In a historic vote today, the upper house of the Dutch parliament made the Netherlands the first country to legalize euthanasia, a practice that has enjoyed growing popular support.

Significantly, the Dutch law makes no specific mention of whether the patient needs to be terminally ill to have euthanasia approved.

Deputies of the 75-member strong Dutch Senate represented the last hurdle for the controversial government-sponsored bill that received overwhelming lower house consent last November.

The vote is the culmination of almost 30 years of growing approval of mercy killings in the Netherlands. The new law removes the possibility of doctors being prosecuted for euthanasia, which previously carried a maximum 12-year sentence.

Almost 90 Percent Approval

Under the new law — practically identical to guidelines issued in 1993 — patients will be required to make persistent, well-considered and voluntary requests to their doctor for euthanasia.

Only when there is a long-standing doctor-patient relationship will requests for euthanasia be considered.

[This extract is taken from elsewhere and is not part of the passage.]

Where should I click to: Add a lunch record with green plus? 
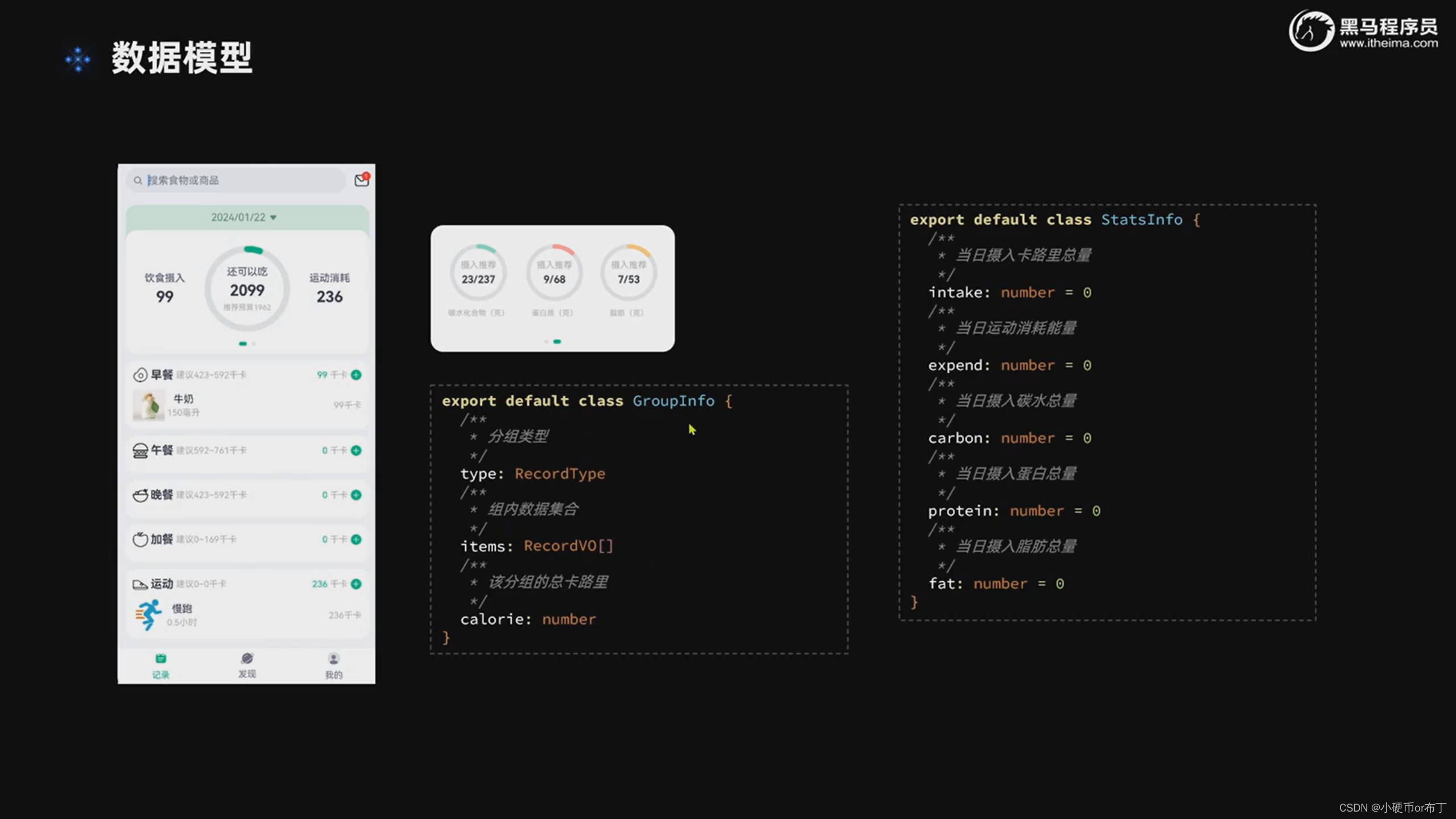click(x=356, y=450)
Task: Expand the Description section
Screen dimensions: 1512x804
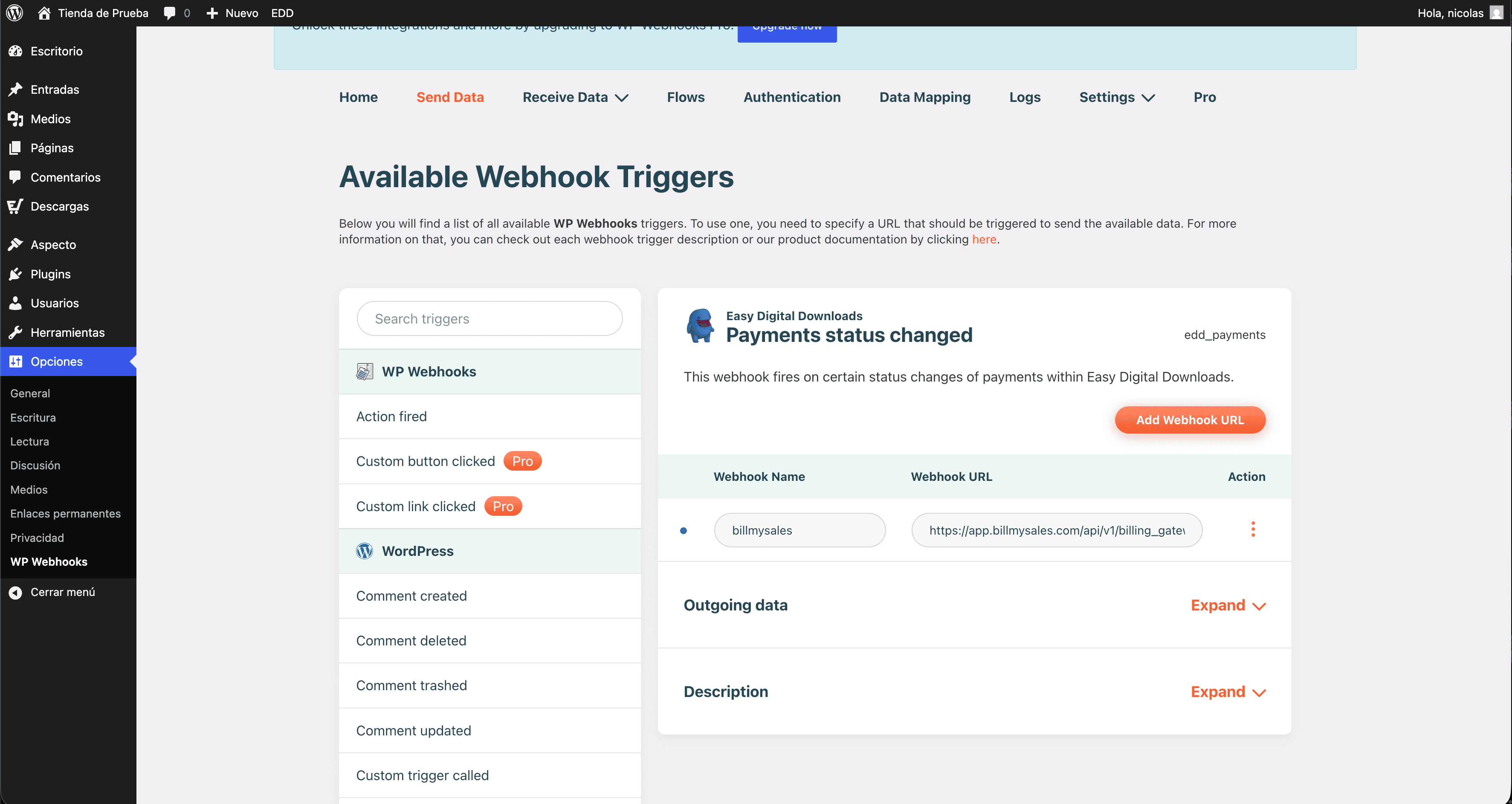Action: [x=1228, y=691]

The patient's suffering must be assessed as unbearable and without prospect of improvement and every feasible treatment exhausted before the doctor passes his recommendations to an independent physician for a second written opinion. The process is finally scrutinized by an independent commission.

The Dutch Senate passed the law in the face of thousands of vocal pro-life protesters gathered outside the parliament buildings in The Hague. Legislators had their confidence boosted by recent polls suggesting 86 percent of the Dutch population was in favor of legalizing the practice.

A Slippery Slope Toward More Death?

Representatives for the Dutch pro-life group Cry for Life earlier today handed legislators a 40,000-signature petition in a last gasp effort to prevent the bill from being approved.

"Doctors are supposed to be a healing profession, not killers," Alex van Vuuren of Cry for Life told ABCNEWS.com. Van Vuuren believes the law will put extra pressure on weak people. "Legalizing euthanasia will be a break with a thousand years of western civilization," he continued.

Others saw the new law in a very different light. "It has been a good practice for many years," Martine Cornelisse of the Dutch Voluntary Euthanasia Society (DVES), said. "What is essential to understand about this law is that it is the patient's initiative and that the patient is well-informed. There is more control in this than in any other medical procedure," she said countering claims the law would provide a free-for-all on mercy killings.

The latest DVES figures show an estimated 4,000 deaths from euthanasia in the Netherlands in 1999 compared to 3,600 in 1995.

Belgium recently passed a draft bill on euthanasia which leans heavily on the Dutch model. France is also considering similar legislation.

The only similar law presently in force is Oregon's "Death with Dignity Act." The law passed in 1997 allows for physician-assisted suicide within a more closely defined set of circumstances than the new Dutch legislation.